KASONGAN - Pedagang bensin eceran di Jalan Soekarno Hatta Kelurahan Kasongan Lama mematok harga Rp10 ribu per liter. Pemerintah Kabupaten Katingan diminta segera menertibkan harga BBM eceran yang sangat merugikan masyarakat tersebut.
"Padahal papan harganya tertulis Rp 9 ribu per liter. Harga ini sangat memberatkan kami," ungkap Rosi, Kamis (7/10).
Ibu satu anak ini mewanti-wanti dinas terkait melakukan pengawasan terhadap harga BBM eceran. "Mencekiknya harga BBM eceran ini menunjukkan ketamakan para pengecer yang hanya ingin meraup keuntungan besar," kesalnya.
Apabila dibiarkan, kata dia, kondisi ini akan kembali menimbulkan kelangkaan BBM di Kasongan. Para pengecer nampak leluasa mengambil BBM di SPBU untuk kembali dijual dengan harga tinggi. Pihak SPBU pun cenderung memberikan pelayanan spesial kepada para pengecer dan menomorduakan masyarakat umum.
"Ini sangat memprihatinkan. Sekarang pengecer leluasa membeli BBM di SPBU untuk dijual eceran. Mereka juga diprioritaskan oleh petugas.
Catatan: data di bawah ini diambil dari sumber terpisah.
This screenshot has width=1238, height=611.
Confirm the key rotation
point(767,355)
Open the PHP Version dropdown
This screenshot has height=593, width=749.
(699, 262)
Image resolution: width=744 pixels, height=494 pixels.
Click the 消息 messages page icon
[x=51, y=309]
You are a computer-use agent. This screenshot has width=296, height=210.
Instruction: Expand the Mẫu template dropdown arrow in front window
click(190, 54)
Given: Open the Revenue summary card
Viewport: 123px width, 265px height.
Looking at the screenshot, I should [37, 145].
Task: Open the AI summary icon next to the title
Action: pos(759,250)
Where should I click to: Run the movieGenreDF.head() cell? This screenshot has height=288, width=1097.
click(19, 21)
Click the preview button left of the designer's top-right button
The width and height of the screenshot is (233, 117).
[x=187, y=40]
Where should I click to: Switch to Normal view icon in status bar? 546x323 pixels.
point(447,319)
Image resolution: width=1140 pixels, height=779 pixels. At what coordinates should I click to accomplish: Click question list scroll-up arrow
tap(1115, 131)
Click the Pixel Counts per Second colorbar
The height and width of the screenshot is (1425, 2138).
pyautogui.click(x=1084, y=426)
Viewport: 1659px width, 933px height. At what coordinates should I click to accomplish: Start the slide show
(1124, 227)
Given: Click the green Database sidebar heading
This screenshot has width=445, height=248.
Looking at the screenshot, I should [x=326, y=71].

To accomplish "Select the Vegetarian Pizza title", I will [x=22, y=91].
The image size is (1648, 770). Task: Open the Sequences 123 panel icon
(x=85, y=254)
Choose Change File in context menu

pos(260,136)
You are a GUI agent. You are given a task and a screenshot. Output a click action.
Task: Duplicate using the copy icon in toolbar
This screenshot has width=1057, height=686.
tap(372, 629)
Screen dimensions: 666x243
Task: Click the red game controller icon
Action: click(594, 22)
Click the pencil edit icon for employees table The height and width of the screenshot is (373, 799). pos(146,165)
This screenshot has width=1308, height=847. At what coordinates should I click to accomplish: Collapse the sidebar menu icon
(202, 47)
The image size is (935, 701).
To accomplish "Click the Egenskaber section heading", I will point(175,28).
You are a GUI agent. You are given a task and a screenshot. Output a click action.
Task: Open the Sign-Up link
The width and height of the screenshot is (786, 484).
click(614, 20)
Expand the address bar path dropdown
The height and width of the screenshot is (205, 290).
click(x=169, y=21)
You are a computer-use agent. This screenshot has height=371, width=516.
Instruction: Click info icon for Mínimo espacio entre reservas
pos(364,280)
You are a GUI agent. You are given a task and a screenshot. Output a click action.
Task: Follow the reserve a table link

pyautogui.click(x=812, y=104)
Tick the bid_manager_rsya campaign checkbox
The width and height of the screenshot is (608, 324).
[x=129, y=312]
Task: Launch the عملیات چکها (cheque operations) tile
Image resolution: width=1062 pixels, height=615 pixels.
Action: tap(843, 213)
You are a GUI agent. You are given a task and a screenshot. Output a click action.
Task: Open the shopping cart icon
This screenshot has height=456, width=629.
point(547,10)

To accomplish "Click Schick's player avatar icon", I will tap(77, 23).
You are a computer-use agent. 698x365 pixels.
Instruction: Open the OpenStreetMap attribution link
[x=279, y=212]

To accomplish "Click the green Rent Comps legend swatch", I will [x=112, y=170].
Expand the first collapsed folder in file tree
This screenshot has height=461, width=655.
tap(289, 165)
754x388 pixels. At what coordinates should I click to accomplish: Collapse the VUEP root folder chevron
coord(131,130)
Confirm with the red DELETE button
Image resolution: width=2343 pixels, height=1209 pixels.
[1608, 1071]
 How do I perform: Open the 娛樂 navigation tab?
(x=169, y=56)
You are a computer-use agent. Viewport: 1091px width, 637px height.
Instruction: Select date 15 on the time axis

Sering sekali masyarakat dibiarkan lama mengantre, karena petugas harus melayanani pelangsir minyak. Kalau tidak ditangani, bisa saja cerita kelangkaan terulang kembali," ujarnya.
Pengeluhan senada disampaikan Ferdy. Mencekiknya harga BBM terjadi karena pemerintah kurang melakukan kontrol terhadap para pengecer. Hal tersebut membuat pengecer leluasa menetapkan harga walaupun jika harga BBM telah diturunkan.
Ia meminta Pemkab Katingan segera mengambil langkah konkret dengan tidak memberikan kebebasan bagi para pengecer untuk menentukan harga secara sepihak. Bila perlu, pemerintah harus memberlakukan standar harga BBM eceran.
"Pemkab melalui dinas terkait harus segera bertindak. Kalau dibiarkan pasti para pengecer akan semakin leluasa menetapkan harga eceran. Ini hanya di Kasongan, belum berbicara di wilayah kecamatan lain yang bisa menembus angka Rp15 sampai Rp16 ribu per liternya," pungkasnya.
Sementara itu, anggota DPRD Katingan Karyadi mengatakan, solusi yang harus diambil pemerintah adalah menyediakan lapangan pekerjaan bagi para pengecer BBM agar mereka dapat menyambung hidup tanpa melakukan monopoli harga BBM bersubsidi.
"Solusi ini mungkin dinilai cukup sulit tapi tidak ada pilihan karena semua yang dilakukan demi menghidupi keluarga," ungkapnya.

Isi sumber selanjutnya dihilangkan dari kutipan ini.